The chiefs, who called a press conference to explain their plight, said they had become frustrated after years of attempting to collect the money, which they said would be used to improve the conditions of their 4,000 impoverished peoples. Indian Oil & Gas Canada is the energy royalties trustee and collects the royalties for Canada’s aboriginal peoples.

The chiefs charged the agency was dragging its feet, and said that unless the issue is resolved, they may move to not approve any lease renewals. The leases expire every five years. However, the chiefs did not threaten to blockade oil and gas sites, as done by groups in northeastern British Columbia last year. They said they wanted to maintain a good relationship with the industry, which is the region’s prime funding source.

“Each time they’ve come to the table to renew their lease or they want to do more exploration, this subject has come up,” Chief Darcy Dixon said. “We have basically told them that in order to do business with us they need to come to the table with Indian Oil & Gas and try to resolve this issue.”

Indian Oil & Gas said it has filed 19 lawsuits against 144 oil companies on behalf of all aboriginal groups owed money as a result of the royalties deduction decision. To date, the Canadian courts have ruled in favor of the aborigines, agreeing they are entitled to be reimbursed for various fees that energy companies had deducted from the royalties. However, it remains unclear how many years back the claims may include. In the late 1970s, energy companies began deducting fees for items such as gas processing and maintenance from the royalties, which the First Nation chiefs had then disputed.

After asking the Indian Oil & Gas to request repayment when the deductions began, the chiefs said they finally began writing to the companies themselves in 1991. Indian Oil & Gas then told the Stoneys that it would not try to collect. In 1993, the Stoneys filed a lawsuit against one of the operators there, PanCanadian Petroleum (now EnCana), and in 1998 a judge ruled in the Stoneys’ favor, saying the fees should not have been deducted.

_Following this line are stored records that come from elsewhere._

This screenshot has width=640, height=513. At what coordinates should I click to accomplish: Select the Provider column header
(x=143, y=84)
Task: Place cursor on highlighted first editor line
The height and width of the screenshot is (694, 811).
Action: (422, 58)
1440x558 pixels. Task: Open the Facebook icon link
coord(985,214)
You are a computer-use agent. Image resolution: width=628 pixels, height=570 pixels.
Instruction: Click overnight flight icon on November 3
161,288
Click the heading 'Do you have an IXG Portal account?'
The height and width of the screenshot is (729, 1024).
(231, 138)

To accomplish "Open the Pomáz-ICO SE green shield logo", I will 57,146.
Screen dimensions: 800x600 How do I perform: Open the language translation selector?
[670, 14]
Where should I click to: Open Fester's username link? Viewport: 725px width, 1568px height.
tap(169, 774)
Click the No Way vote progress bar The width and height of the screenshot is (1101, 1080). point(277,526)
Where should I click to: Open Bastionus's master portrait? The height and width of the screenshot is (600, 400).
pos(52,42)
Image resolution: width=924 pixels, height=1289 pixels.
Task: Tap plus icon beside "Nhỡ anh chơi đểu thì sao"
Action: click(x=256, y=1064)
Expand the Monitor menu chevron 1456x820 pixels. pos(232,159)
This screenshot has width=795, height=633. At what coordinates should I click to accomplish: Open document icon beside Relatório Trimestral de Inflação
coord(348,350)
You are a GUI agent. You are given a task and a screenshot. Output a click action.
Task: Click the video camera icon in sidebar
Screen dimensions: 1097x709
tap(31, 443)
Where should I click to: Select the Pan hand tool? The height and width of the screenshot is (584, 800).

The Alberta Court of Appeals upheld the decision in July 2000, but limited the exposure to deductions after 1987 — six years after the lawsuit was filed. The aborigines’ lawyer said that limitation only applied to PanCanadian, and did not apply to any of the other companies operating on Stoney lands. Since then, the Stoneys have made claims against the other companies, stating they are owed more than $10 million, plus interest. But the court ruling has created a six-year precedent in the eyes of the companies, who are sending money only for what the chiefs said was a fraction of the money owed.

Shell said it had made reimbursements in 2001. Petro-Canada said it had recently sent a check for C$70,000 for all funds “wrongly deducted” from the Stoneys, covering a six-year period when the tribe filed the lawsuit. However, the Stoneys claim Petro-Canada owes them C$2 million for improper deductions since 1978. Petro-Canada’s reimbursements were put in trust while the Canadian government resolves the issues.

“If this were a matter between two oil companies, or an oil company and a mineral rights holder, we believe things would move much faster,” said Stoney Chief Ernest Wesley. “There is C$10 million plus interest at stake here…We are unhappy that the government of Canada refused to obey the laws of Canada.”